Features with large geometries cannot be loaded in Hydrocron with current methods

SWOT Lake data has much larger and more complex geometries (polygons) than Rivers (lines) or Nodes (points). Anecdotally, lake polygon geometries can have ~50,000+ vertices. DynamoDB has an item size limit of 400 KB. These very large geometries can exceed the item limit and cause the database load to fail.

We have a few options for how to handle this:

Store the full items as json objects in S3, with the dynamodb entry containing just the lake_id, time, and index to the S3 record: https://docs.aws.amazon.com/amazondynamodb/latest/developerguide/bp-use-s3-too.html
Simplify the polygons, which will require deciding on and documenting the tolerance value to use as well as any impact to topology: https://geopandas.org/en/stable/docs/reference/api/geopandas.GeoSeries.simplify.html
Store only the centerpoints to continue supporting geojson as a return type, but otherwise not promise to return the geometry field at all. My thinking here is that since Hydrocron is not designed to support direct visualization of the features (which will eventually be available through EGIS), I'm not sure if there's value in returning a simplified geometry over no geometry for prior lakes specifically.

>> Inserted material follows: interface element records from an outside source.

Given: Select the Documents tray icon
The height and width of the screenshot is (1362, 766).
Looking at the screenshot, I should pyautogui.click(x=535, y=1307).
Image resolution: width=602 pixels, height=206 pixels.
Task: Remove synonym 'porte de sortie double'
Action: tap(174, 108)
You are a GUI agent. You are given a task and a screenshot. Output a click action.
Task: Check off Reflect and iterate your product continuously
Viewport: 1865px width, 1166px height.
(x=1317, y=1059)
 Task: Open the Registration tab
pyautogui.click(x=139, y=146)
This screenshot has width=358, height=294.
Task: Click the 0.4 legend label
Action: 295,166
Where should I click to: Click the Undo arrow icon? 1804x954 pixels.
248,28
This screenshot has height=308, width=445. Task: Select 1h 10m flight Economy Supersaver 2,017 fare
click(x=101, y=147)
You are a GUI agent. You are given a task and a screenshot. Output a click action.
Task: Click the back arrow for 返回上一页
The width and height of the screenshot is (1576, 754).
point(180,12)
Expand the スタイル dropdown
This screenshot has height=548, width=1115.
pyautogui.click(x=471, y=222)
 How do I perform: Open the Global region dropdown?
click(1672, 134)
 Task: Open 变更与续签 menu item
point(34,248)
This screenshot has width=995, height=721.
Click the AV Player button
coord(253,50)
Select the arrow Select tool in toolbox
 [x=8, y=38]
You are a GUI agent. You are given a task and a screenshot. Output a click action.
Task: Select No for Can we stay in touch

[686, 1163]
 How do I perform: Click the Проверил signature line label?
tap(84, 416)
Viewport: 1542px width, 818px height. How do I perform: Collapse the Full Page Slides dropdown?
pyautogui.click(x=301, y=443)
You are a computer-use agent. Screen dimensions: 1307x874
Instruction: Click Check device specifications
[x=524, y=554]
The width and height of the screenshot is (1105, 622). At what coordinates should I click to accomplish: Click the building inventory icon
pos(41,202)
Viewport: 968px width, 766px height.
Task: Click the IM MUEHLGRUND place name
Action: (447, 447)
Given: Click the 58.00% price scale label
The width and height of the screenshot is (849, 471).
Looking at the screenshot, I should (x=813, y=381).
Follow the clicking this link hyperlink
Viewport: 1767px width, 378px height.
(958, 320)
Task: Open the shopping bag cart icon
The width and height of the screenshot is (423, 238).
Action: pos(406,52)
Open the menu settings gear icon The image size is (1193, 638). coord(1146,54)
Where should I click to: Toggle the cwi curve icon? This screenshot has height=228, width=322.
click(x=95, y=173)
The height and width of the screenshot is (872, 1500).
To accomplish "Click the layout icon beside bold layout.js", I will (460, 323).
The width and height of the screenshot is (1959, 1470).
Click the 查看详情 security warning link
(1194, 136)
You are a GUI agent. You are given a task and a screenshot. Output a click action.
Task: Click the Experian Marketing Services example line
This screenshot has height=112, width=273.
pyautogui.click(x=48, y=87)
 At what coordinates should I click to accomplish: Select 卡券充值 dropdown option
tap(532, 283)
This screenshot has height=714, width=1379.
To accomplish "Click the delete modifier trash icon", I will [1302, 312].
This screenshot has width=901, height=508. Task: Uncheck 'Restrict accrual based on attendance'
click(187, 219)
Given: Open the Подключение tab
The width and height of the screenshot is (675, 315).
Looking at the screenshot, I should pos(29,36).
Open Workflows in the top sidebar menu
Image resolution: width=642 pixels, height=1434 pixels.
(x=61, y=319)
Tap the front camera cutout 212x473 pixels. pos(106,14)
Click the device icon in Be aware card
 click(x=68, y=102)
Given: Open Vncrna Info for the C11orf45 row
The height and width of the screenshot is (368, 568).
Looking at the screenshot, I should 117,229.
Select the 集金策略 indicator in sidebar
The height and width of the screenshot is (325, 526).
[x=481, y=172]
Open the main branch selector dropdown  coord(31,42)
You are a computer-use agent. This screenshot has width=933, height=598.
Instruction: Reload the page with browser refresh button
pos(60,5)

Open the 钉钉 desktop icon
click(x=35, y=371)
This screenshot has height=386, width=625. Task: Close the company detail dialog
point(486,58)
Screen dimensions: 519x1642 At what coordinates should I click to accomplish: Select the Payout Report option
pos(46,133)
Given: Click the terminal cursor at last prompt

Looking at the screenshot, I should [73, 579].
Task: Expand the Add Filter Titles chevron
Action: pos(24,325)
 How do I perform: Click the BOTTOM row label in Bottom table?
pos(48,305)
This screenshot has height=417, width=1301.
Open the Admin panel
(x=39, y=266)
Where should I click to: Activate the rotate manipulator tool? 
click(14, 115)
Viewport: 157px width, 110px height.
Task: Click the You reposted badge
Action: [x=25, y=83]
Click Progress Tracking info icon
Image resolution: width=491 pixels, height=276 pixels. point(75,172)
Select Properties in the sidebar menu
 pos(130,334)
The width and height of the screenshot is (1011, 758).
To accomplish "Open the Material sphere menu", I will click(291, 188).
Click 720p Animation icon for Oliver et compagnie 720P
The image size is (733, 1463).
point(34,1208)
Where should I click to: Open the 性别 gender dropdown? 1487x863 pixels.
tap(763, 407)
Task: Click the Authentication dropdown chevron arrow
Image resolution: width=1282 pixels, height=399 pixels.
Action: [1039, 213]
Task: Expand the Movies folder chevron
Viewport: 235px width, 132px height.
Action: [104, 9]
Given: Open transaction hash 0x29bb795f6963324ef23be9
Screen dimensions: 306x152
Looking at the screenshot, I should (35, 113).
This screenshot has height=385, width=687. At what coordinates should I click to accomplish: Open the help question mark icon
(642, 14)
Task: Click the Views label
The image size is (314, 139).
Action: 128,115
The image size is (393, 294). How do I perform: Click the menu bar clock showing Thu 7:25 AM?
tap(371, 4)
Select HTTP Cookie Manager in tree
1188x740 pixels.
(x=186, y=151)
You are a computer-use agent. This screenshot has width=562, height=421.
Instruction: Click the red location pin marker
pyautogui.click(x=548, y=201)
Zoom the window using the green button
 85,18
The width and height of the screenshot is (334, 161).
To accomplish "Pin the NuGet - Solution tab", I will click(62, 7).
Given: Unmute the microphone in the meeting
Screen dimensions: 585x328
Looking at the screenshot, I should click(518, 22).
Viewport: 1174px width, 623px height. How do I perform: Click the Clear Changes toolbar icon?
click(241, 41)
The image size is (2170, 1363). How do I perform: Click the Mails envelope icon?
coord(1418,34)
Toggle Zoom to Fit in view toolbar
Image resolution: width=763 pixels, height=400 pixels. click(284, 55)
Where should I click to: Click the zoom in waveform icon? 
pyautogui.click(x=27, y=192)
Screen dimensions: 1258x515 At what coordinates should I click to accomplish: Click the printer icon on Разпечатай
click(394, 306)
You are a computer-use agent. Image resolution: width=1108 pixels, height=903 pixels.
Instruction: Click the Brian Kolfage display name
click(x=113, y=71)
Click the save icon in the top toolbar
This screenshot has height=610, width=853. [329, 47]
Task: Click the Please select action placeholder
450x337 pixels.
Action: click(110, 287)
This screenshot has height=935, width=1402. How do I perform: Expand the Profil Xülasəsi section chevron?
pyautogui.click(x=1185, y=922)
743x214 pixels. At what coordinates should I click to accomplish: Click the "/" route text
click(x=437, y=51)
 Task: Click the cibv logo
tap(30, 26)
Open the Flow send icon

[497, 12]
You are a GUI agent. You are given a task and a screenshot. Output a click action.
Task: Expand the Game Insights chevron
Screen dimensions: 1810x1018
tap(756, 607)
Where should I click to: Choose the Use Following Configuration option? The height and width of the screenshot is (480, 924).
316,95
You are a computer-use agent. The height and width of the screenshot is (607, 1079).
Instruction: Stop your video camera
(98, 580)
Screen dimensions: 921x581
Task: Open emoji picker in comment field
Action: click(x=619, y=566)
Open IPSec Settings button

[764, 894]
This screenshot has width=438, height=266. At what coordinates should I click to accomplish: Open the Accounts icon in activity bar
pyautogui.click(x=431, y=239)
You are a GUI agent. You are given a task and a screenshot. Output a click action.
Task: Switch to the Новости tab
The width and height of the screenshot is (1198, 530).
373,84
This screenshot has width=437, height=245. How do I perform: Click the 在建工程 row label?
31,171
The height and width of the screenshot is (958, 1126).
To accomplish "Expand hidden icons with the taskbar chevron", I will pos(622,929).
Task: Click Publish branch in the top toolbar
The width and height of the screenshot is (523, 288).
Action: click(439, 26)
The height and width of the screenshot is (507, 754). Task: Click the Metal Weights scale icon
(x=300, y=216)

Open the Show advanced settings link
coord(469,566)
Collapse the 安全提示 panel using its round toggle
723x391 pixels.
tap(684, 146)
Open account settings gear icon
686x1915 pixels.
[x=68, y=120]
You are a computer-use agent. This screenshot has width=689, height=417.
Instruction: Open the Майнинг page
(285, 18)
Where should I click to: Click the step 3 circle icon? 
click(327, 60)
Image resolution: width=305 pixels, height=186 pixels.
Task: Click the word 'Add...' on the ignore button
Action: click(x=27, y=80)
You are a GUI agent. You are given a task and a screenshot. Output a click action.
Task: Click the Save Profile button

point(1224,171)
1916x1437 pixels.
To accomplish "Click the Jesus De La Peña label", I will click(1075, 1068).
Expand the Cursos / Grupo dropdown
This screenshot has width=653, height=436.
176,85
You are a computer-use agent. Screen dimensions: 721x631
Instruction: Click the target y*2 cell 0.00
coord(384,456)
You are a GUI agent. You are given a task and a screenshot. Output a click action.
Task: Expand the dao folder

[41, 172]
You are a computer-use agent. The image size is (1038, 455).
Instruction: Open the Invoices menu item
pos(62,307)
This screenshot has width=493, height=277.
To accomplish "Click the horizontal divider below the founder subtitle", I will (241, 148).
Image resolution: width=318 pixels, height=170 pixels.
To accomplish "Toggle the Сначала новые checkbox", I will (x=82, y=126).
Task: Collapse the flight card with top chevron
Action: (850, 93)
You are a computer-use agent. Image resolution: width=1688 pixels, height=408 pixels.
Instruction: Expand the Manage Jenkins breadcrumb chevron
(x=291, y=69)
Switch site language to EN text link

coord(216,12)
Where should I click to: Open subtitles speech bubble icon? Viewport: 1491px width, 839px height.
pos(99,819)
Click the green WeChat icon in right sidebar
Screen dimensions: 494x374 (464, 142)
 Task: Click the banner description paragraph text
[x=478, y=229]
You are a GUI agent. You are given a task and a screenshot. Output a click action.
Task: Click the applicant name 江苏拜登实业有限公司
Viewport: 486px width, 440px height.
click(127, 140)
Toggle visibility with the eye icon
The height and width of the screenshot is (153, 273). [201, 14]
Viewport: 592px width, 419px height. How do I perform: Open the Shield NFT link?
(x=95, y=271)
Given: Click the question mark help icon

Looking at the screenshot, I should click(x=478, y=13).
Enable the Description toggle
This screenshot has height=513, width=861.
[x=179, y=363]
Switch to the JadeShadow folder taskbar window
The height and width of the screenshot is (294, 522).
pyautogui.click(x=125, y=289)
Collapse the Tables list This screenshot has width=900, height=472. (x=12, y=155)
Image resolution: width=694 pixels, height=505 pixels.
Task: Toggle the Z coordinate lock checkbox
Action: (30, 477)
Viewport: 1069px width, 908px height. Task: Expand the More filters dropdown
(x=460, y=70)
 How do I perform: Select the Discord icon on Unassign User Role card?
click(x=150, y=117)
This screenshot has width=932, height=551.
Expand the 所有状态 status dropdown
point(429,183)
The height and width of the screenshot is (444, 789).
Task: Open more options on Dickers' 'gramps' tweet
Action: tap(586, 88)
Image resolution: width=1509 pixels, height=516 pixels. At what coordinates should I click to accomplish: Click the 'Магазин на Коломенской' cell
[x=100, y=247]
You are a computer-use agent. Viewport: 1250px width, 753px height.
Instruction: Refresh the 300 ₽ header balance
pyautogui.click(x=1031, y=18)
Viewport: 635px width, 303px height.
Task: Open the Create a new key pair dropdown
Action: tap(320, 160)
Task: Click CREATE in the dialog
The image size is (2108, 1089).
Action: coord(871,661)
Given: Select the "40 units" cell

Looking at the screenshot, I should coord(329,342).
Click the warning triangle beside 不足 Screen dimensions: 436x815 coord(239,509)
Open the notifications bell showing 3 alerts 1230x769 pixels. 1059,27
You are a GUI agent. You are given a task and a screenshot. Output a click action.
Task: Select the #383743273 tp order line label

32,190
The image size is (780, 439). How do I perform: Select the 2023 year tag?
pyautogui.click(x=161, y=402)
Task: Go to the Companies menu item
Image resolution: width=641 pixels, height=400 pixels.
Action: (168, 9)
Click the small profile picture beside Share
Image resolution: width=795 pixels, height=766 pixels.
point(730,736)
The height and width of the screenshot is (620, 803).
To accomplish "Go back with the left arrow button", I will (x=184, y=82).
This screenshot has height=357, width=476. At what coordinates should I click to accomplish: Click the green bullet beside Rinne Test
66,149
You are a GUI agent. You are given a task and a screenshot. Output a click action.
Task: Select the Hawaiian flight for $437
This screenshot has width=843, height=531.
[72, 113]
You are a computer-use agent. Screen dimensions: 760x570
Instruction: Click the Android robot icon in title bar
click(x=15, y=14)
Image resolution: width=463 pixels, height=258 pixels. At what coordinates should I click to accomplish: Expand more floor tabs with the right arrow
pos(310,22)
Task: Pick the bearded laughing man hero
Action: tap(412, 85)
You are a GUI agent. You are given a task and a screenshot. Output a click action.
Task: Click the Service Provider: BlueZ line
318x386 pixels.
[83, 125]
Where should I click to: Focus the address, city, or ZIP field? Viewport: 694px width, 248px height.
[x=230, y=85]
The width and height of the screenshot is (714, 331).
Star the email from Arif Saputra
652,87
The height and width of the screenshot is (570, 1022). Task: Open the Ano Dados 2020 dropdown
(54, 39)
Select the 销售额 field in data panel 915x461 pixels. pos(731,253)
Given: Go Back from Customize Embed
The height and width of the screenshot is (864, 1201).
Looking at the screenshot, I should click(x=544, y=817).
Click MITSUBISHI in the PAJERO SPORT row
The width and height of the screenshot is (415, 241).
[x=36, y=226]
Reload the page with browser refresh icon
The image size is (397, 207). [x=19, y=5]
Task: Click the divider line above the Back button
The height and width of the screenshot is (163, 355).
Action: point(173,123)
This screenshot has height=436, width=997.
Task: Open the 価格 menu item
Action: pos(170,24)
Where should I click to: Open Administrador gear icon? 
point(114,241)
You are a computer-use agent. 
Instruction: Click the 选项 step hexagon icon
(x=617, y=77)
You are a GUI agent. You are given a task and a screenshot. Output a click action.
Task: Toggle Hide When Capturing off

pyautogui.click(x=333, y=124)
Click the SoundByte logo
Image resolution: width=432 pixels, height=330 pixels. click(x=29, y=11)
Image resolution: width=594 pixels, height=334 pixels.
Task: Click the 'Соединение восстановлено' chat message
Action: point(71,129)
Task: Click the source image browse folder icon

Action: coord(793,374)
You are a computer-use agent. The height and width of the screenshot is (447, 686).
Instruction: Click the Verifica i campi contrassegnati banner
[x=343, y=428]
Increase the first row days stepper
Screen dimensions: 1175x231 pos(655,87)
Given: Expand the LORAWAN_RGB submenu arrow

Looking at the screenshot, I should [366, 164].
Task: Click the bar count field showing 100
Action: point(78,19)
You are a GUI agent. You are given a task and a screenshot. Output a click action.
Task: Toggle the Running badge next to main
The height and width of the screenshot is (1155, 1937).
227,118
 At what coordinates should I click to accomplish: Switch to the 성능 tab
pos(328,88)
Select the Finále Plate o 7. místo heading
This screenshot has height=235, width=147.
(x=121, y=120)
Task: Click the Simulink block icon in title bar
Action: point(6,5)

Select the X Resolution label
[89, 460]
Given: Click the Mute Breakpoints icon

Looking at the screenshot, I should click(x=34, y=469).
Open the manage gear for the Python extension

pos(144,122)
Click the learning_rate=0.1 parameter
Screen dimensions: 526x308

A consideration is that ~geometries for prior lakes can be found in the PLD (SWORD equivalent)~ reference geometries are in the PLD but the geometries in the prior shapefiles do not necessarily match these ; whatever we decide here will also affect how we implement support for observed and unassigned lakes in the future, where the geometries can only be found in the source shapefiles.

Will need to gather stakeholder input on specific use cases, also curious to hear thoughts from @cassienickles @ScienceCat18 @frankinspace @nikki-t

My initial thoughts are that returning the full geometries of the lake feature would be important to end users, even if their end goal is not visualization. But I think the best thing to do is to ask our early adopters at the USGS/OSU/CUAHSI WG meeting, to get a better sense for the applications of the service (use cases) with lakes data. USGS mentioned they've been getting questions about lakes (even more so than rivers), so I am hoping they can provide some initial guidance on use cases. It could turn out that simplifying the geometry is sufficient for the API applications, and the WFS service (still to come) will facilitate the use cases where full geometries are needed.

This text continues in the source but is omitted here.